- [Problem details]: Check the entries below and say how many lines include the word "magnifier". No other text is wanted.

Recorded data
((

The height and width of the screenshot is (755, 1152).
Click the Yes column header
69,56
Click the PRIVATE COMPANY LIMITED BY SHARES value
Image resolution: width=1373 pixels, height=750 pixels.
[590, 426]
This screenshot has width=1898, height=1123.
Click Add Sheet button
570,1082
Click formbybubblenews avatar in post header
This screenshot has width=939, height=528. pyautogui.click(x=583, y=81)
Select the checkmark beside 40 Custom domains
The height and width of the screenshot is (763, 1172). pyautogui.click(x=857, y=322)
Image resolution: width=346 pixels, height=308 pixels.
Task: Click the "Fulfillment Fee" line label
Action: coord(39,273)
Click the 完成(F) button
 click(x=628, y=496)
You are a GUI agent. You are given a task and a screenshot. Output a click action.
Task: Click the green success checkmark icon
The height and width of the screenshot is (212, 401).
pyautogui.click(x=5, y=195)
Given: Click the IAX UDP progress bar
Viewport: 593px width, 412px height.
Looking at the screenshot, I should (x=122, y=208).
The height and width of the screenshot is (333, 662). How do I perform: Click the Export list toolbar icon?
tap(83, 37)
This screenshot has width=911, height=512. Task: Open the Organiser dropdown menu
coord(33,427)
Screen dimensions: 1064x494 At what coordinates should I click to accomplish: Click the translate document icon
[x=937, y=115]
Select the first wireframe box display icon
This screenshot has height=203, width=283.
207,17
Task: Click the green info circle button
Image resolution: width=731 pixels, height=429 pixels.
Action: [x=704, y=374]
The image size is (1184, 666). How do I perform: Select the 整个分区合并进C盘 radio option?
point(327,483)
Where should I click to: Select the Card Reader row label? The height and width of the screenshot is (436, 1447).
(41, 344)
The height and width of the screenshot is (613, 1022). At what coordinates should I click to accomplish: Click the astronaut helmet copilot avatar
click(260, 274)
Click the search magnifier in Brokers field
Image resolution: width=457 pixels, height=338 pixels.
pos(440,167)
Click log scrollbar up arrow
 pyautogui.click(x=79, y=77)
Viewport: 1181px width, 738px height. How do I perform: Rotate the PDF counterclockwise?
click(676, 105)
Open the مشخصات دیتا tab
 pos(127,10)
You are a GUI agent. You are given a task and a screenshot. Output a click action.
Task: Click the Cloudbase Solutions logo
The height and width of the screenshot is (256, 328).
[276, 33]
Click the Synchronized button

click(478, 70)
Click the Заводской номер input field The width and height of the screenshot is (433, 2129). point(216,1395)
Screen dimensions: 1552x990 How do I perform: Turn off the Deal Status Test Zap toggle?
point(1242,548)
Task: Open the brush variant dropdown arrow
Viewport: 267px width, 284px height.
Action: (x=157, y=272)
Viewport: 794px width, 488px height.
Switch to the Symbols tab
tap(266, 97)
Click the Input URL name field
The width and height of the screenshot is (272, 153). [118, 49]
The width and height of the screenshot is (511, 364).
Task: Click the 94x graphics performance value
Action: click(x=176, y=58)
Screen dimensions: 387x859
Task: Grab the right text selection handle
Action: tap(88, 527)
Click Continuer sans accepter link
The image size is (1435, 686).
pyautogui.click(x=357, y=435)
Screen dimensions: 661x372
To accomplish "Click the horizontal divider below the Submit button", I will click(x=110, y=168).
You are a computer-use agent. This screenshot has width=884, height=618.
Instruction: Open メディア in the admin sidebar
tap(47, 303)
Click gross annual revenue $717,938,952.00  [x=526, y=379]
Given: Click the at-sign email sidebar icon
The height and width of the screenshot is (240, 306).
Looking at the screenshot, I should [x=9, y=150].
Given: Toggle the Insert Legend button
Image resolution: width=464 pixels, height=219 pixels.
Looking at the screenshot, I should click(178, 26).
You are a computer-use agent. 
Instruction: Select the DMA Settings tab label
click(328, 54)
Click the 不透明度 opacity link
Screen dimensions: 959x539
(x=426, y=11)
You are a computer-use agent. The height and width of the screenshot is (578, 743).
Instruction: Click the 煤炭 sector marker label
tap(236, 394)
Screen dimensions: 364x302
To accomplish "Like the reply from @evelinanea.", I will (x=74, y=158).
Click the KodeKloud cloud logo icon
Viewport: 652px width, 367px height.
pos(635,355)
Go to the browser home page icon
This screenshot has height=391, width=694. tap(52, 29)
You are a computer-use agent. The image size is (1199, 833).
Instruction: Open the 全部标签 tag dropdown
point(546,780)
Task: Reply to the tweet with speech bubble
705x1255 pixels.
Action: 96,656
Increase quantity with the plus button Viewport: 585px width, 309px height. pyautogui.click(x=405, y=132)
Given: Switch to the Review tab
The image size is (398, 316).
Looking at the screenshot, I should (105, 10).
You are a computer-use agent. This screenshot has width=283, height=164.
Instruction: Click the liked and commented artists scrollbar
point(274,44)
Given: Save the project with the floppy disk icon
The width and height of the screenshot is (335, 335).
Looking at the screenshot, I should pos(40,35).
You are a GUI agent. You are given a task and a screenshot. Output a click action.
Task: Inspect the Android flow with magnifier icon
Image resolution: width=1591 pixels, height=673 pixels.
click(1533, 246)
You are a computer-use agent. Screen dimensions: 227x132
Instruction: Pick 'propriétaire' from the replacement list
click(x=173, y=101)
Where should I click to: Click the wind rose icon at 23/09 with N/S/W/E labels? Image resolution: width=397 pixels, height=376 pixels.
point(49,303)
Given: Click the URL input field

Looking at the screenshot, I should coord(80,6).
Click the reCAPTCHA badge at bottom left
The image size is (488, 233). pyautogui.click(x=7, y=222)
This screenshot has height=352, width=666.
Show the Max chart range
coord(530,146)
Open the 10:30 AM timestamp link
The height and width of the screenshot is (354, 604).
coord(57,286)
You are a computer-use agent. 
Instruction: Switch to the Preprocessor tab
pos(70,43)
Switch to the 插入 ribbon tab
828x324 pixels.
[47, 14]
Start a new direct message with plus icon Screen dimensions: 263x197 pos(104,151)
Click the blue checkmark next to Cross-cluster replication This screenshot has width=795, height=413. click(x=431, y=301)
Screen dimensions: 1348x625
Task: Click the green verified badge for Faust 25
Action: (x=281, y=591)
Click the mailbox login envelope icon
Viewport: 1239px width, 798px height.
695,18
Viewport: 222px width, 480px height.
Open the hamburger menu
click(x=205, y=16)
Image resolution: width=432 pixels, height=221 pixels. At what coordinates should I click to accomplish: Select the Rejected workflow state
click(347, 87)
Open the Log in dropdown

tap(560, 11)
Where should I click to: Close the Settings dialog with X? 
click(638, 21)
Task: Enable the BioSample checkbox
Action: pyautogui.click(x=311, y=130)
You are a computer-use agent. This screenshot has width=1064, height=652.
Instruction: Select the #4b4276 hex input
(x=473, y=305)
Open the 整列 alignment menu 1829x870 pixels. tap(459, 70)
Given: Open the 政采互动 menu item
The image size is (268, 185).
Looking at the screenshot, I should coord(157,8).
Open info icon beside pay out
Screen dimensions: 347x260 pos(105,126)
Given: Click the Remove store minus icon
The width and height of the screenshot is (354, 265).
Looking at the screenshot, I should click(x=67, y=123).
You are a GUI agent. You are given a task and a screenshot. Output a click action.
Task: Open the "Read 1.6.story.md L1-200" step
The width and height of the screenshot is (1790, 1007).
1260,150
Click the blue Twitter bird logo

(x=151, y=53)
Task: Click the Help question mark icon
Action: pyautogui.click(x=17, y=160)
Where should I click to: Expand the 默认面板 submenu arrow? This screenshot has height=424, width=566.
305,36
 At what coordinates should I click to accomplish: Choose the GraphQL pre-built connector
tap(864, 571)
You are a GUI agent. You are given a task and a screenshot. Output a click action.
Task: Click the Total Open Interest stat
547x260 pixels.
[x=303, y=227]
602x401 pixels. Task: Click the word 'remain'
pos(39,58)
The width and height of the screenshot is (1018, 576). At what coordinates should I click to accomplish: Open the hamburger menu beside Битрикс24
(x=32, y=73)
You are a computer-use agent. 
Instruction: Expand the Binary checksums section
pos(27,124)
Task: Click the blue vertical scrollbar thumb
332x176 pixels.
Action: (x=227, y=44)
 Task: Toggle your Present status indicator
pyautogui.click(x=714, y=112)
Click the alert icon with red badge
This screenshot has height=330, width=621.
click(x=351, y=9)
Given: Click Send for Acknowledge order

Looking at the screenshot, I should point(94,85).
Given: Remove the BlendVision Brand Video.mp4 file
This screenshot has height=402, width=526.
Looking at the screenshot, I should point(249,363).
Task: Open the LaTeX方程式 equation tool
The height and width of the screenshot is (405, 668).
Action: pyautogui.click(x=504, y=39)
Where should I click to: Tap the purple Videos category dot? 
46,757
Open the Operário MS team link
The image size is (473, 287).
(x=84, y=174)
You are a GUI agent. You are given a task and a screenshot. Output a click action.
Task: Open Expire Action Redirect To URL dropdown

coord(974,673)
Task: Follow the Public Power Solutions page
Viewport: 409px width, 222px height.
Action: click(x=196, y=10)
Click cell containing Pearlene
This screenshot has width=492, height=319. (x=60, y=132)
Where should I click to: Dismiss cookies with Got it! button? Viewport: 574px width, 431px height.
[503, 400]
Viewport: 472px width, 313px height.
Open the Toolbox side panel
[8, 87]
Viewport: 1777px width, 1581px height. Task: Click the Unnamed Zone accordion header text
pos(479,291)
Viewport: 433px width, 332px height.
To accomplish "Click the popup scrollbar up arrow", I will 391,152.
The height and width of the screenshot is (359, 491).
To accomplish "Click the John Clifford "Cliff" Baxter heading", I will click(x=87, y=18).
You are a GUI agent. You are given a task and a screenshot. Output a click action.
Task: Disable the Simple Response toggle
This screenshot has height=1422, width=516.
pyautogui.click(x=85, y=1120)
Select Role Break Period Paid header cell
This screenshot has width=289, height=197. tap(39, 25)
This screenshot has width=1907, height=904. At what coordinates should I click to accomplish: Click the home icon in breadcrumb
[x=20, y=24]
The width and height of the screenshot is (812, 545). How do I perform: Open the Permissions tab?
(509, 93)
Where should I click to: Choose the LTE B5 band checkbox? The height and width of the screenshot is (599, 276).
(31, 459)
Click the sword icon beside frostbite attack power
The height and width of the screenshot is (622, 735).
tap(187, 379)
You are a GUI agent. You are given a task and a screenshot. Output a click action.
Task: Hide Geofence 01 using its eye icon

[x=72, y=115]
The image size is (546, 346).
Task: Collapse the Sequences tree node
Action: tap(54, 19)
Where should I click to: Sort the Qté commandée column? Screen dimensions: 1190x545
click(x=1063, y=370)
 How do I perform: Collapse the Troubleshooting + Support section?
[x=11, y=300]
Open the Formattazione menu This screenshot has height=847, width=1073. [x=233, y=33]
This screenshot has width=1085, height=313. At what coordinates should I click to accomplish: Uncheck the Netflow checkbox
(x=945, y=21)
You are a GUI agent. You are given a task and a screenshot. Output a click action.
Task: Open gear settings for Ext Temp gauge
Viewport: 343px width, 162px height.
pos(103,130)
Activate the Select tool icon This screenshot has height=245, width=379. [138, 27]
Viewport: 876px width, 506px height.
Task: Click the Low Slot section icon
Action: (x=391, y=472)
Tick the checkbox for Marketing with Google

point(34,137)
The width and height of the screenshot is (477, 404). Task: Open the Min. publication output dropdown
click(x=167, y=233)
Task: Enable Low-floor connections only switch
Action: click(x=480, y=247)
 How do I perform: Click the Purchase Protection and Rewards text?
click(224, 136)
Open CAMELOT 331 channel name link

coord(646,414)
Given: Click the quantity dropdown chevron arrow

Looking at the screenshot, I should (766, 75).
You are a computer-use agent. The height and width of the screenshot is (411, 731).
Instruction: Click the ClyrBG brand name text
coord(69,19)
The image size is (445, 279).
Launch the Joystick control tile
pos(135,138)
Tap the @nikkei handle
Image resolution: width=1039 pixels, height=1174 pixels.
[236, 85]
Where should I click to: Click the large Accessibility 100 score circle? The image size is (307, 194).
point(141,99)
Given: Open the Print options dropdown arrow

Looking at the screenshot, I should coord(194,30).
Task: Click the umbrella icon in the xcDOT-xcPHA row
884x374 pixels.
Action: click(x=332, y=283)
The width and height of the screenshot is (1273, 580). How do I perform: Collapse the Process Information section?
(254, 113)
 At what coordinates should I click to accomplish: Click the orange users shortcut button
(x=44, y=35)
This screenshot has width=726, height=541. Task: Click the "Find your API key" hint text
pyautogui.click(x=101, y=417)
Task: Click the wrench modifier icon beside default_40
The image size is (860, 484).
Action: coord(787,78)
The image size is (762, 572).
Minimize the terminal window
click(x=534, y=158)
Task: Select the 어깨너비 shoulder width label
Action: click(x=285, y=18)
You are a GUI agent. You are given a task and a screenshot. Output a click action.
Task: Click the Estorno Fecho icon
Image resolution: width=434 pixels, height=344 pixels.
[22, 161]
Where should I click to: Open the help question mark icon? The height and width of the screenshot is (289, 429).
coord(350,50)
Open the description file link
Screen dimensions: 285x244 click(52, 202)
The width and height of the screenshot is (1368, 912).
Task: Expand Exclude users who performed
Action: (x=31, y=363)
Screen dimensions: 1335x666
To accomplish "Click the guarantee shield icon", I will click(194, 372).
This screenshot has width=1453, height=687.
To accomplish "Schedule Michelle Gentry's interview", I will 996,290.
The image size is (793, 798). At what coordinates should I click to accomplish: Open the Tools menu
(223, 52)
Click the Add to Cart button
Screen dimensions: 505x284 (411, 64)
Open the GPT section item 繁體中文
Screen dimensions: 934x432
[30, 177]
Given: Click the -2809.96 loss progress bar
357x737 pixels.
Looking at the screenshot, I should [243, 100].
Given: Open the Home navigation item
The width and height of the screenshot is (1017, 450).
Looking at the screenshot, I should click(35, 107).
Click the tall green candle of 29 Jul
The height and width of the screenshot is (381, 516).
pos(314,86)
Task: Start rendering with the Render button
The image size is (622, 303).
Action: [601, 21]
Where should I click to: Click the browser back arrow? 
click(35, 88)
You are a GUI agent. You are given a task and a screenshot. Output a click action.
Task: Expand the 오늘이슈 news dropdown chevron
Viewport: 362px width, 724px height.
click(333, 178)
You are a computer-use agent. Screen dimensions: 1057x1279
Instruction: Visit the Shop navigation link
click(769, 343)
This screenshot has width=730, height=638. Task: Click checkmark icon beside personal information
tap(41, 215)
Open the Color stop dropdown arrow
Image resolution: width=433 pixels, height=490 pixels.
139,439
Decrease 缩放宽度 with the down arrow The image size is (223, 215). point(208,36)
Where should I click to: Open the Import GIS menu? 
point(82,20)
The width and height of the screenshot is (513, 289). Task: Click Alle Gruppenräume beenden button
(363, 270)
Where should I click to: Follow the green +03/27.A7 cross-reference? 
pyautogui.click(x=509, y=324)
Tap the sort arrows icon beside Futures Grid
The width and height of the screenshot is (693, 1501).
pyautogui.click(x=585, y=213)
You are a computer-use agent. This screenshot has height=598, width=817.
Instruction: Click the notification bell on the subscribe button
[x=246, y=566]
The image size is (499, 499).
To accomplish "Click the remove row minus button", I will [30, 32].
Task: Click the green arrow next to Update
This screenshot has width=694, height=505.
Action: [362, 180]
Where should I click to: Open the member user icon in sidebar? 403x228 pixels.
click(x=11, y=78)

))

- [Response area]: 2